On 6/8/11 4:36 PM, Vikraman wrote:
> I'm working on the `Package statistics` project this year. Till now, I
> have managed to write a client and server[0] to collect the following
> information from hosts:

Excellent, good luck with the idea! I think that better information
about how Gentoo is actually used will greatly help improving it.

> Is there a need to collect files installed by a package ? Doesn't PFL[1]
> already provide that ?

Well, PFL is not an official Gentoo project. It might be useful, but I
wouldn't say it's a priority.

> Please provide some feedback on what other data should be collected, etc.

In my opinion it's *not* about collecting as much data as possible. I
think it's most important to get the core functionality working really
well, and convincing as large percentage of users as possible to enable
reporting the statistics (to make the results - hopefully - accurately
represent the user base). Please note that in some cases it may mean
collecting _less_ data, or thinking more about the privacy of the users.

For me, as a developer, even a list of packages sorted by popularity
(aka Debian/Ubuntu popcon) would be very useful.

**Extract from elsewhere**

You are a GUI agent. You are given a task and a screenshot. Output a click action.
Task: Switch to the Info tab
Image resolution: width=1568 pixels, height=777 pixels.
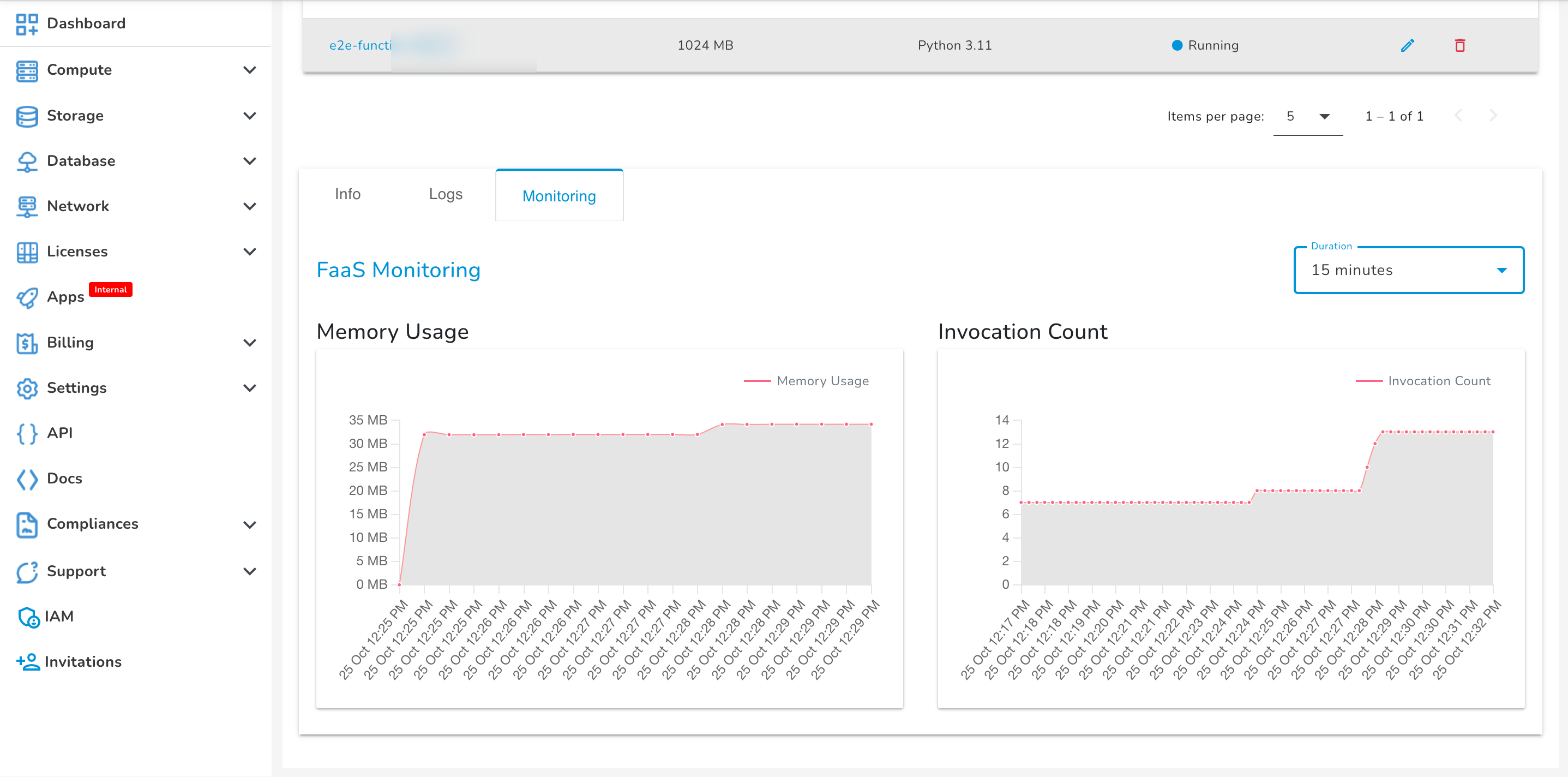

Ah, and maybe files in /etc/portage: package.keywords and so on. It
could be useful to see what people are masking/unmasking, that may be an
indication of stale stabilizations or brokenness hitting the tree.
Anyway, I'd call it an enhancement.

> Also, I'm starting work on the webUI, and would like some
> recommendations for stats pages, such as:
> 
> * Packages installed sorted by users

Cool!

> * Top arches, keywords, profiles

And percentage of ~arch vs arch users?

> * Most enabled, disabled useflags per package/globally

Also great, especially the per-package variant. It'd be also useful to
have per-profile data, to better tune the profile defaults.

> [0]
> http://git.overlays.gentoo.org/gitweb/?p=proj/gentoostats.git;a=commit;h=1b9697a090515d2a373e83b1094d6e08ec405c02

I took a quick look at the code. Some random comments:

- it uses portage Python API a lot. But it's not stable, or at least not
guaranteed to be stable. Have you considered using helpers like portageq
(or eventually enhancing those helpers)?

- make the licensing super-clear (a LICENSE file, possibly some header
in every source file, and so on)

- how about submitting the data over HTTPS and not HTTP to better help
privacy?

- don't leave exception handling as a TODO; it should be a part of your
design, not an afterthought

- instead of or in addition to the setup.txt file, how about just
writing the real setup.py file for distutils?